Most mature developer tools end up offering multiple patterns. GitHub CLI, for example, uses the Device Flow for interactive login and personal access tokens for automation. The good news is you don't have to build any of these from scratch.
Secure your CLI authentication with WorkOS
WorkOS provides managed infrastructure for each pattern covered in this article: the Device Flow for interactive users, API keys for simple machine credentials, and M2M Applications for OAuth Client Credentials. All are scoped to organizations and share the same permission model.
Device Flow for interactive users
WorkOS AuthKit supports the OAuth Device Authorization Grant natively. If you're already using AuthKit for your web application, adding CLI authentication requires no additional configuration. The same login experience, SSO connections, MFA policies, and organization settings apply automatically.

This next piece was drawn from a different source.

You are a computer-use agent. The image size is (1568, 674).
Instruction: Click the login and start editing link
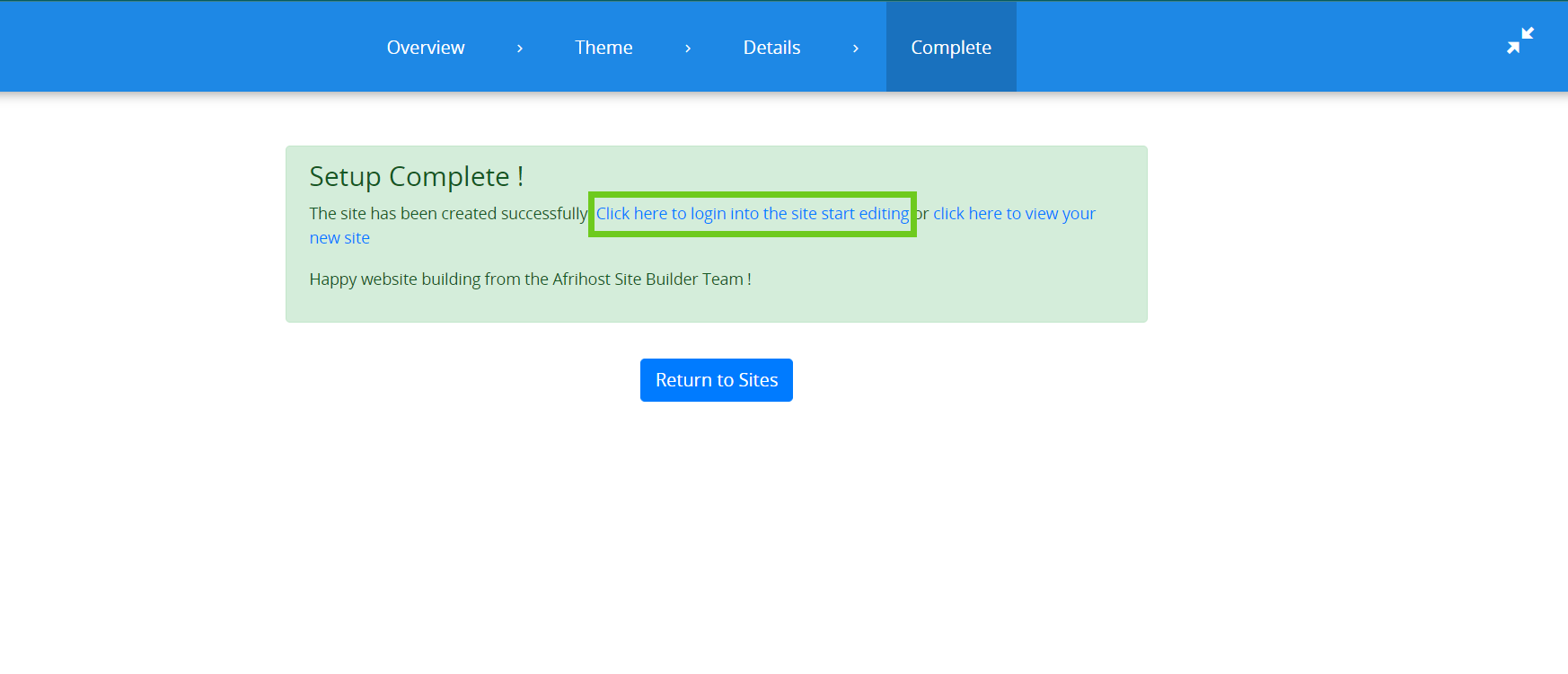tap(752, 214)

Your CLI application requests a device code, displays the verification URL and code to the user, polls for completion, and receives standard access and refresh tokens. Users see the same AuthKit login screen they're familiar with from your web app, which means there's no separate onboarding for CLI access.

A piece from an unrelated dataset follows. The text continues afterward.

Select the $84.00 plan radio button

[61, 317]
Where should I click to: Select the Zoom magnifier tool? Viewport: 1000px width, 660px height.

CLI Auth is available to all hosted AuthKit customers at no additional cost. Check out the CLI Auth documentation to get started, or read the Device Authorization Grant deep dive for more on the protocol itself.
API keys for simple machine-to-machine access
WorkOS API Keys handles the infrastructure covered in the "What implementing API keys actually involves" section above: key generation, hashed storage, verification, and a drop-in management widget your customers can use to create, view, and revoke keys without you building a single admin screen.
Keys are automatically scoped to organizations and can be restricted to specific permissions. A customer can create a read-only key for a reporting integration or a narrowly scoped key for a single automated workflow, all through the management widget. You define which permissions are available for API keys; your customers choose the ones they need.
This is the right choice when your customers want simple, static credentials they can drop into a config file or environment variable and start making API calls immediately.
M2M Applications for OAuth Client Credentials
For customers who need short-lived tokens, JWT validation, or have a requirement to use the OAuth Client Credentials flow, WorkOS offers M2M Applications. Your customer's service authenticates with a client_id and client_secret and receives a short-lived access token (a signed JWT) that includes an org_id claim identifying which organization the client is acting on behalf of.
This gives you the security benefits discussed earlier in this article: tokens expire quickly, so a leaked token has limited usefulness. Your API can validate tokens using WorkOS's JWKS endpoint without making a network call on every request, or use the Token Introspection API for synchronous checks. And because each M2M Application is tied to an organization, access is automatically scoped to the right tenant.
M2M Applications are the right choice when your customers prefer standards-based OAuth, when their security team requires short-lived tokens, or when they're building backend-to-backend integrations that need to fit into existing enterprise OAuth infrastructure.